**PROMPT**
Count lines with "panel" below; give only the number.

[[ PROVIDED RECORDS, beginning ]]

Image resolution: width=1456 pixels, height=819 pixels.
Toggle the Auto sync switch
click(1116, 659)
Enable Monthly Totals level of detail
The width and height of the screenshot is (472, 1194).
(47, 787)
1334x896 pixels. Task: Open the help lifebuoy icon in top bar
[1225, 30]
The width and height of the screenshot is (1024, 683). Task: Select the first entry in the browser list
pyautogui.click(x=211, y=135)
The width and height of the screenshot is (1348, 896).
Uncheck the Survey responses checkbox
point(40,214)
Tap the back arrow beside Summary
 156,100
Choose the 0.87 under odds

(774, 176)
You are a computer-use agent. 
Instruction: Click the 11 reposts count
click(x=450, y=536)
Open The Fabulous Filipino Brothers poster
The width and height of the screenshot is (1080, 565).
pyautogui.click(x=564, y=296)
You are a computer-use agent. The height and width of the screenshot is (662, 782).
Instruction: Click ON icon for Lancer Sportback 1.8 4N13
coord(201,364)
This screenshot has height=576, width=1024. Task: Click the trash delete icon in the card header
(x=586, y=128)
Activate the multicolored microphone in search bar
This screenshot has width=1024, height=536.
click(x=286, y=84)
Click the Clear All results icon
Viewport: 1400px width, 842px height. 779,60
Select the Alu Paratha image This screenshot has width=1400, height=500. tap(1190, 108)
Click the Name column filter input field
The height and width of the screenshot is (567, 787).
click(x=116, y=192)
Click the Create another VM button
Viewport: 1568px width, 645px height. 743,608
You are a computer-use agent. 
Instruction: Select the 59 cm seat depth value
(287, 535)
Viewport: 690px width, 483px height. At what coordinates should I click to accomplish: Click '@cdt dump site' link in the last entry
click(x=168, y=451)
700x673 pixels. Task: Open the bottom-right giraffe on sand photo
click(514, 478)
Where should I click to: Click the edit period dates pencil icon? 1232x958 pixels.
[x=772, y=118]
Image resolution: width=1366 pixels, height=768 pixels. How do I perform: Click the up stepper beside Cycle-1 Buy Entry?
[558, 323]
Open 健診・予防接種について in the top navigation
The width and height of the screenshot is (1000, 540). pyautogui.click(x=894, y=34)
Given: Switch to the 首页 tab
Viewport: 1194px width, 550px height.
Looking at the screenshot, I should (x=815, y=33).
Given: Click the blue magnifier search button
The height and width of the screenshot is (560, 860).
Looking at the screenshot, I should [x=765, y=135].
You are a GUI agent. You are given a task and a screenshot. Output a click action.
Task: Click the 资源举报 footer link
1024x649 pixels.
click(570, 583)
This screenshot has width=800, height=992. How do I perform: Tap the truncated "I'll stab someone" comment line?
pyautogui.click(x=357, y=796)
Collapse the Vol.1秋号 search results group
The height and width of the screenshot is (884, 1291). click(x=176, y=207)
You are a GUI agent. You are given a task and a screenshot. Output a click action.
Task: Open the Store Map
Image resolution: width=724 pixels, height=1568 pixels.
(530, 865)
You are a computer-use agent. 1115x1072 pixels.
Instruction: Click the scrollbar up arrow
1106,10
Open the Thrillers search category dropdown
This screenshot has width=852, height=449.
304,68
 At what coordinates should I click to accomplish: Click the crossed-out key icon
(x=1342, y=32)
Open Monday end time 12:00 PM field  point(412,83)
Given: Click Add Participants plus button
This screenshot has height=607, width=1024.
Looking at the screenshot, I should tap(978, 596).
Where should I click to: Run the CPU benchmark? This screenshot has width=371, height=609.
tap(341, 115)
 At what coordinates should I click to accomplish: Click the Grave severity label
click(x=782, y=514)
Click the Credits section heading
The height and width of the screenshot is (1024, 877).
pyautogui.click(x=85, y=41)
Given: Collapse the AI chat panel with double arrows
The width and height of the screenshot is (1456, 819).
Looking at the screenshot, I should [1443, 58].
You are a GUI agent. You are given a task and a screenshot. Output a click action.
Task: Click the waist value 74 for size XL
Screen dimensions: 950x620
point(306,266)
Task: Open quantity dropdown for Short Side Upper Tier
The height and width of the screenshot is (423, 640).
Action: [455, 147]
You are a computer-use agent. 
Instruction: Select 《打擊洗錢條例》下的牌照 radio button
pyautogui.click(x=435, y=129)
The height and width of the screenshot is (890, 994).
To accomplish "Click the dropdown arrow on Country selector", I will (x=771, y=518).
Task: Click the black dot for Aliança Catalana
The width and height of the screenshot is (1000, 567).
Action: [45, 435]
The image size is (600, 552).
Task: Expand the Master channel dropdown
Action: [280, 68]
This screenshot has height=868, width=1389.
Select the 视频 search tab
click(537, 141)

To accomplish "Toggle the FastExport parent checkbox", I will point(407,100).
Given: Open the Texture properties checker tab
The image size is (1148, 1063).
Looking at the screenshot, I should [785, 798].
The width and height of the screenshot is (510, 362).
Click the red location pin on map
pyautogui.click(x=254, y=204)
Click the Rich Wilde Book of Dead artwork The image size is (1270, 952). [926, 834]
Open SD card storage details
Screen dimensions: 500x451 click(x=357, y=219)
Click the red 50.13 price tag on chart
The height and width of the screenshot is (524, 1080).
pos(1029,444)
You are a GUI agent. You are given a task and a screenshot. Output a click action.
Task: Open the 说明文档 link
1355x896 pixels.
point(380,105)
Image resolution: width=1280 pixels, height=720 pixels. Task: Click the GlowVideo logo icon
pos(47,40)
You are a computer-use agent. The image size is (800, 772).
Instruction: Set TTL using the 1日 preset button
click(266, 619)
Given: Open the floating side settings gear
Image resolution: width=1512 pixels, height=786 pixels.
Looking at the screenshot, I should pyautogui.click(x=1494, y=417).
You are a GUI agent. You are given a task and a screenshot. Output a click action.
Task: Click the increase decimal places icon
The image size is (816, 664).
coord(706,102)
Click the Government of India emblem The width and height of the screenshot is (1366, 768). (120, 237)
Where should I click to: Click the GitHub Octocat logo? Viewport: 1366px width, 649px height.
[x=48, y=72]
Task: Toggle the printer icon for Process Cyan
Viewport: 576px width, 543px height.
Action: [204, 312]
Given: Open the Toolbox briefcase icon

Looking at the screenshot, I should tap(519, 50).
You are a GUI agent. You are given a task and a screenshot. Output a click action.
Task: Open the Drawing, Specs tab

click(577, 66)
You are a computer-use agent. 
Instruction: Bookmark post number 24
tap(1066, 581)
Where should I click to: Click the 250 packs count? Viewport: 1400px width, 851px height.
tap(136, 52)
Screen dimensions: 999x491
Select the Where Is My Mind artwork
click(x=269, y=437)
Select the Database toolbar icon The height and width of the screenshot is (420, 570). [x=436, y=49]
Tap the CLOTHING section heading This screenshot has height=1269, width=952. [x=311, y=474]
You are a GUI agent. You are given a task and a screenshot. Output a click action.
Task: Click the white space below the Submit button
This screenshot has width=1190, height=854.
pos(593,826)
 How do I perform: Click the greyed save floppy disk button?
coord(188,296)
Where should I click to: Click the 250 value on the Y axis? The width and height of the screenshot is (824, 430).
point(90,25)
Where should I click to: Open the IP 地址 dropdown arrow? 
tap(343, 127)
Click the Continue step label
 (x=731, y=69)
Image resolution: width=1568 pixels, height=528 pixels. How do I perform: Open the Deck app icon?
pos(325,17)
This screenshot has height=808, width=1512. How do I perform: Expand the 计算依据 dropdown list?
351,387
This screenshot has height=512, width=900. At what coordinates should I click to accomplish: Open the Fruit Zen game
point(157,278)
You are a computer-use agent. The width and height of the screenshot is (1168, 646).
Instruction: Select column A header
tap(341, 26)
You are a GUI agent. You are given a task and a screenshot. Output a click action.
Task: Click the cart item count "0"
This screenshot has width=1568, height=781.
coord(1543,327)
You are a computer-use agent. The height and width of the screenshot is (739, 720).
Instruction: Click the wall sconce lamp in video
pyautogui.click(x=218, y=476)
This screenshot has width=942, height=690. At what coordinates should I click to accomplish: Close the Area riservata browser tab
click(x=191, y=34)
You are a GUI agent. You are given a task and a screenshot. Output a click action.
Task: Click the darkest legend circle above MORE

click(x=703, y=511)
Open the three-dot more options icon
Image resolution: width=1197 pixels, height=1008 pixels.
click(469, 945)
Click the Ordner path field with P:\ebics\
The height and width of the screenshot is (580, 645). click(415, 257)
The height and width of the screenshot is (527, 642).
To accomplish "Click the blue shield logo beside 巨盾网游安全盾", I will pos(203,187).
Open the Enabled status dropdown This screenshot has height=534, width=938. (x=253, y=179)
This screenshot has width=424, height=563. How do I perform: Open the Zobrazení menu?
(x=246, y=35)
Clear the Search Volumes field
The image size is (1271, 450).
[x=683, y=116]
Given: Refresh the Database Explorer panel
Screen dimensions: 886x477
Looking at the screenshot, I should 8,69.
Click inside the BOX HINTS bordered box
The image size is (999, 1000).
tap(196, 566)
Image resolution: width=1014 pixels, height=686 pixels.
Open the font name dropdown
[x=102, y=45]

[[ PROVIDED RECORDS, end ]]

**RESPONSE FOR THIS EXERCISE**
2